┌──
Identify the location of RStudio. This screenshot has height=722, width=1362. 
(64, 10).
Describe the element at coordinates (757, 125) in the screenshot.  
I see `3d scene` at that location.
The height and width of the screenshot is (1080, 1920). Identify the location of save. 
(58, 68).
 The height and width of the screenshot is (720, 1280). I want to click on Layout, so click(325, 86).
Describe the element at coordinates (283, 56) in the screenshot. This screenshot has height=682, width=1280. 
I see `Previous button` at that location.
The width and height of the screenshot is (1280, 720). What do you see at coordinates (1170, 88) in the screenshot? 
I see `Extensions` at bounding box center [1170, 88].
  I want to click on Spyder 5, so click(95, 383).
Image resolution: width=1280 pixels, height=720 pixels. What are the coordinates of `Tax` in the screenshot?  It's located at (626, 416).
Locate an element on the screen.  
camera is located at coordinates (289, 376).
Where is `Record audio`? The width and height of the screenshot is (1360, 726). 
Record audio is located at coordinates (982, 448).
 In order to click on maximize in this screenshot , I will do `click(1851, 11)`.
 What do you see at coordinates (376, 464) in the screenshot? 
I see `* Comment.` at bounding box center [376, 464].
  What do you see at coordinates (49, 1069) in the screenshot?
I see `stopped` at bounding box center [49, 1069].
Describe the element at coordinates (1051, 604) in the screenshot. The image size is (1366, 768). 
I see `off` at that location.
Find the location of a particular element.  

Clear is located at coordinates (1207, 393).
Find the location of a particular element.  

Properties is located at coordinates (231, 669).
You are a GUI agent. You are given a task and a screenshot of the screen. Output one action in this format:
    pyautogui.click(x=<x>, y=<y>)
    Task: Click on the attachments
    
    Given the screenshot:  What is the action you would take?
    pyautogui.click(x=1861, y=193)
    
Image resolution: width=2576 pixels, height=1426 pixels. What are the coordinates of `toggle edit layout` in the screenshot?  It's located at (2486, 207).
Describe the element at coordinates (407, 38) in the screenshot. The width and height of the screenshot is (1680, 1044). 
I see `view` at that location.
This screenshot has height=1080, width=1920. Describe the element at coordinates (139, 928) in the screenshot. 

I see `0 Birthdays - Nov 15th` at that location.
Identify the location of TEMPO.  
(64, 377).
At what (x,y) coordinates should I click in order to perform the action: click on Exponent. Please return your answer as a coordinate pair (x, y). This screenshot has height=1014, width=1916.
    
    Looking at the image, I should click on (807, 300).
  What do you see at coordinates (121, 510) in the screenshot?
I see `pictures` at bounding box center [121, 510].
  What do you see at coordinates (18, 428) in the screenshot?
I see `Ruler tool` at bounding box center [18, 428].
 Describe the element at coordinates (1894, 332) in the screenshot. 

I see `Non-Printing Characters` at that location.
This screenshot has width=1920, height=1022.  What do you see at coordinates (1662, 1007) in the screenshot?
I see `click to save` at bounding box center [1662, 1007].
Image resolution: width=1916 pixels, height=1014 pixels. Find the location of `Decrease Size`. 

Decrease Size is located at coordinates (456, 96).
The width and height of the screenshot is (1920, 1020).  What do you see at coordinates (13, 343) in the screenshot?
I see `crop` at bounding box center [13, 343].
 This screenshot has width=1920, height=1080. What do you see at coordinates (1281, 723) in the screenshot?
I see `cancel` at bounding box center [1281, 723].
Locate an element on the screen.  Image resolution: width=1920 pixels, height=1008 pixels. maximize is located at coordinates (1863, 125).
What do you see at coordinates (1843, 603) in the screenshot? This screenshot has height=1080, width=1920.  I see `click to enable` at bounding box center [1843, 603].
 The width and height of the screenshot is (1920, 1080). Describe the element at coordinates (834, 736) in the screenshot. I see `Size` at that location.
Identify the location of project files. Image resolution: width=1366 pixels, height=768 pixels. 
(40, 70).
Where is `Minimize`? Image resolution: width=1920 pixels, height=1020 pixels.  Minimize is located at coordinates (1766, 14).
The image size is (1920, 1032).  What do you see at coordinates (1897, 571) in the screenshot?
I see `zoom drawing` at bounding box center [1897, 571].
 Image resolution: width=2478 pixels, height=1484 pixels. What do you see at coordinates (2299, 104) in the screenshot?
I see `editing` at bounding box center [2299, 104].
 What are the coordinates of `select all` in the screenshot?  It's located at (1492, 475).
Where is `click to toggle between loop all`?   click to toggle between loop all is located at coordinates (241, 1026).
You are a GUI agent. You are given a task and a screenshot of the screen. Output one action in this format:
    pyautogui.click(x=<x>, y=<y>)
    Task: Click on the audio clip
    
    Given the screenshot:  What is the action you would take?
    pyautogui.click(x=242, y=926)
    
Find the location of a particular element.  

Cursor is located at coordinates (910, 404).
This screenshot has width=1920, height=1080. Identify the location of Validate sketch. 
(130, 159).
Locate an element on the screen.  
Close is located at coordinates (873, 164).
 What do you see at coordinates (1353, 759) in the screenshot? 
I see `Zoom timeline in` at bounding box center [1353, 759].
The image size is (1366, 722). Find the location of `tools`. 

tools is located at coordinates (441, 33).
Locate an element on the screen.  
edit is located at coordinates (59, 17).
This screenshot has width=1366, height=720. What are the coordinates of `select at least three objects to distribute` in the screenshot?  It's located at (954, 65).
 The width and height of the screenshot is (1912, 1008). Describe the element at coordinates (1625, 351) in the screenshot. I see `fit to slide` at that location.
└──
**Task prompt**
Please find each line in the entries above that contains the string "select", treating uppercase and lowercase as different, and copy those lines out in full.

**Correct result**
 What are the coordinates of `select all` in the screenshot?  It's located at (1492, 475).
This screenshot has width=1366, height=720. What are the coordinates of `select at least three objects to distribute` in the screenshot?  It's located at (954, 65).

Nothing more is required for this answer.